* WHAT TO WORK ON: Take each line of the data that contains the string "chevron" and copy it.

Records excerpted from a collection
--------------------------------
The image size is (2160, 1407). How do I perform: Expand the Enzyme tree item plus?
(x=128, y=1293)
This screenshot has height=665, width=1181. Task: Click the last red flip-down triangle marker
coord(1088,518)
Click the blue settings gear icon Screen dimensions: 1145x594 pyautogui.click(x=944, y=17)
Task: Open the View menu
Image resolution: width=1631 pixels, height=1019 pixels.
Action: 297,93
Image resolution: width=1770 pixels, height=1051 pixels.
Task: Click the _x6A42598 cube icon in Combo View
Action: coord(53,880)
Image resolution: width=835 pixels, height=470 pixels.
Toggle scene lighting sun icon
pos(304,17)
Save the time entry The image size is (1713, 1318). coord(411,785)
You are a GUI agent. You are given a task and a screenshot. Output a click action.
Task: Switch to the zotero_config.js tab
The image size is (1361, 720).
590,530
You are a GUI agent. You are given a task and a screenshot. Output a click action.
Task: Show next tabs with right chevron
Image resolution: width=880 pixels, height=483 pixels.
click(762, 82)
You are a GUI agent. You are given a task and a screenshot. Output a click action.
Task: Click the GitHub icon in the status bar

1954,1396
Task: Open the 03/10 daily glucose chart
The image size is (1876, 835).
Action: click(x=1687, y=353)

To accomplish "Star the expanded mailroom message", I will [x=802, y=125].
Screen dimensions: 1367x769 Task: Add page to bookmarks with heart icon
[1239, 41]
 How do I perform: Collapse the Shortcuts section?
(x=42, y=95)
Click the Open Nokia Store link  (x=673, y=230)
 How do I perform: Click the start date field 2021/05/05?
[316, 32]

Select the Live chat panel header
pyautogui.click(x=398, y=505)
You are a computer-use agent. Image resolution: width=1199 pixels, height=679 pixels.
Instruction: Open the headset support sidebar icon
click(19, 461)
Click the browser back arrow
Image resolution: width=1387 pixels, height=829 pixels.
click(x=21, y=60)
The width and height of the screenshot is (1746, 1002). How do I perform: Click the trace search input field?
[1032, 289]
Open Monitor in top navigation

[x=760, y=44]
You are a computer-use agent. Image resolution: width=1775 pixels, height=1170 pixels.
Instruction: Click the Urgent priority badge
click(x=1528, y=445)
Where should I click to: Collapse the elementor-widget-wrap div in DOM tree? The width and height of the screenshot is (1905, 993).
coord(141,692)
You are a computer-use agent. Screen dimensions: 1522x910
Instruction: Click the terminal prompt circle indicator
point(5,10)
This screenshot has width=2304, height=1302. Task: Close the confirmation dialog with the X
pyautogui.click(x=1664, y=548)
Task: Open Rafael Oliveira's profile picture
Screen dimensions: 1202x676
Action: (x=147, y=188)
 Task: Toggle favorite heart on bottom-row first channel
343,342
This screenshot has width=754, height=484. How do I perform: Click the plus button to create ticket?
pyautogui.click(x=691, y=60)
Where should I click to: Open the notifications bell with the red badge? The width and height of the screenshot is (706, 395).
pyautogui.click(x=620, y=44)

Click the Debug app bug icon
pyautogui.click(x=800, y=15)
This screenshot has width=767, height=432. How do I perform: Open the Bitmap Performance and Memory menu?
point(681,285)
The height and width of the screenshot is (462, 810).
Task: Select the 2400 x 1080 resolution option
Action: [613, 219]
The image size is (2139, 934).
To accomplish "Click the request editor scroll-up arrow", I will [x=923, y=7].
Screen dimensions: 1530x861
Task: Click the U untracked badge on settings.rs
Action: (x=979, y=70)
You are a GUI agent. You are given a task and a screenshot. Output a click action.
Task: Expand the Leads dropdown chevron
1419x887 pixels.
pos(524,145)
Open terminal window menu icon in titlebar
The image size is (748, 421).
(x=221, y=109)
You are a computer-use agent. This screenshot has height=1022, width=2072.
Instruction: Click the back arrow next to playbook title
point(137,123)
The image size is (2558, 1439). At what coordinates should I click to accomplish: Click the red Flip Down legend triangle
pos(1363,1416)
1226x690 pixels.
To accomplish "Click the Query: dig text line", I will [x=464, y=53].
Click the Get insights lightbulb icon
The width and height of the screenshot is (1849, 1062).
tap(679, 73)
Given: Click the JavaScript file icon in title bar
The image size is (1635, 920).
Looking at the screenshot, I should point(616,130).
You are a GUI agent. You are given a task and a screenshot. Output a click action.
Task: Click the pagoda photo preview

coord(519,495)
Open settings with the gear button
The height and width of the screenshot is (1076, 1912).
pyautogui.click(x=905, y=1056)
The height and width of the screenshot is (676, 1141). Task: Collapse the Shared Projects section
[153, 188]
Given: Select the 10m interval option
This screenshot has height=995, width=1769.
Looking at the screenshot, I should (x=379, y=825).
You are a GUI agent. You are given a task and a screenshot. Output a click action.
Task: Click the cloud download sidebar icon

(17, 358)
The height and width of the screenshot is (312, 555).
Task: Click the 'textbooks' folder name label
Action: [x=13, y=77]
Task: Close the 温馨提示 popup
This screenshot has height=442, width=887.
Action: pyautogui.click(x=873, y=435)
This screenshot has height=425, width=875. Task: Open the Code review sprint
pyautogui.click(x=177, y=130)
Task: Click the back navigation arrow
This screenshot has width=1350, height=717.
--------------------------------
* TASK ANSWER:
Task: Show next tabs with right chevron
Task: Expand the Leads dropdown chevron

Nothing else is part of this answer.